◆ Tâches à réaliser ◆
[a] Répondez aux questions suivantes à l'aide de l'extrait sur La Belle au bois dormant de Tchaïkovski, situé ci-dessous.
(i) Quand et dans quel théâtre le ballet a-t-il été représenté pour la première fois ?
(ii) En quelle année ont paru les Contes de ma Mère l'Oye de Charles Perrault ?
(iii) Selon John Warrack, à quoi Tchaïkovski associait-il les contes français ?
[b] Rédigez la suite de l'extrait sur La Belle au bois dormant de Tchaïkovski, en reprenant après sa dernière phrase.

◆ Extrait ◆
PIOTR ILITCH TCHAÏKOVSKI : Né à Votkinsk le 7 mai 1840, mort à Saint-Pétersbourg le 6 novembre 1893
La Belle au bois dormant, l’un des huit Contes de ma Mère l'Oye (1697) de Charles Perrault, a séduit l'imaginaire de douzaines de compositeurs, qu’on pense aux opéras de Humperdinck et de Respighi, aux cantates de Reinecke et de Raff, aux ballets de Henze et de Hérold, aux mélodies de Borodine et de Debussy ou à une musique de film de Poulenc, parmi bien d’autres. Mais la partition de Tchaïkovski les surpasse toutes, en ce qu’elle saisit parfaitement toute la beauté, la magie et le charme du conte de Perrault. Tchaïkovski lui-même la considérait d’ailleurs comme l'une de ses œuvres les plus réussies. Stravinski était du même avis, à une époque (début 20e siècle) où les mélomanes « sérieux » dédaignaient généralement Tchaïkovski. Depuis sa première représentation le 15 janvier 1890, au Théâtre Mariinsky de Saint-Pétersbourg, La Belle au bois dormant n’a jamais quitté le répertoire et demeure l'un des quelque cinq ou six ballets complets les plus aimés.
Selon le biographe John Warrack, « Tchaïkovski était, contrairement à tout autre compositeur de sa génération, parfaitement capable de faire d'un conte de fées pour enfants un chef-d'œuvre de théâtre musical dansé. Ses origines et son éducation lui avaient inculqué l’amour des contes français, qu'il associait à son enfance heureuse et à sa mère adorée. Plus tard, il se réfugiait dans ces souvenirs heureux pour s’évader de sa douloureuse existence, lui qui était si seul et si misérable. »

◆ Données extraites ◆
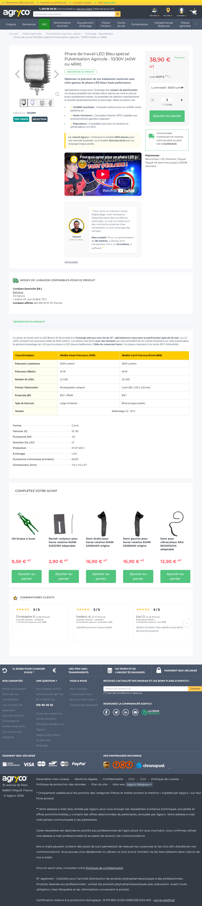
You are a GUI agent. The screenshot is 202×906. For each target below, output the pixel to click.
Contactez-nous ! (81, 694)
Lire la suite (71, 261)
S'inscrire (195, 688)
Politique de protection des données (61, 784)
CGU (131, 779)
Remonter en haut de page (192, 889)
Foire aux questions (49, 713)
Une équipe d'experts (84, 705)
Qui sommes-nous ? (83, 699)
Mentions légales (86, 779)
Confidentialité (113, 779)
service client (84, 8)
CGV (143, 779)
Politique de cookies (165, 779)
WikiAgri (42, 745)
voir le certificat (164, 900)
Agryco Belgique (138, 784)
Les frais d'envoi (13, 715)
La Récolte (43, 740)
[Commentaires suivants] (187, 623)
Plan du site (99, 784)
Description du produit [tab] (29, 321)
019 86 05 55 (49, 8)
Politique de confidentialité (104, 868)
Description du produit (80, 72)
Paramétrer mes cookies (52, 779)
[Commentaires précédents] (15, 623)
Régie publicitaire (48, 734)
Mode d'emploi (46, 718)
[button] (154, 12)
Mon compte (78, 688)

◆ Corrigé de l'exercice ◆
[a]
(i) Le 15 janvier 1890, au Théâtre Mariinsky de Saint-Pétersbourg.
(ii) En 1697.
(iii) À son enfance heureuse et à sa mère adorée.

[b]
On peut qualifier de « symphonique » la musique de La Belle au bois dormant dans la mesure où, contrairement à la plupart des autres partitions de ballet du 19e siècle, elle possède une unité interne et organique issue de l'emploi de motifs principaux et d’une structure précise mais souple (par opposition à une succession de courtes pièces sans lien entre elles). Selon Warrack, « aucune de ses partitions ne possède plus remarquable flux de thèmes brillants, attrayants et mémorables, mais celle-ci y parvient en raison de la solidité de la structure ».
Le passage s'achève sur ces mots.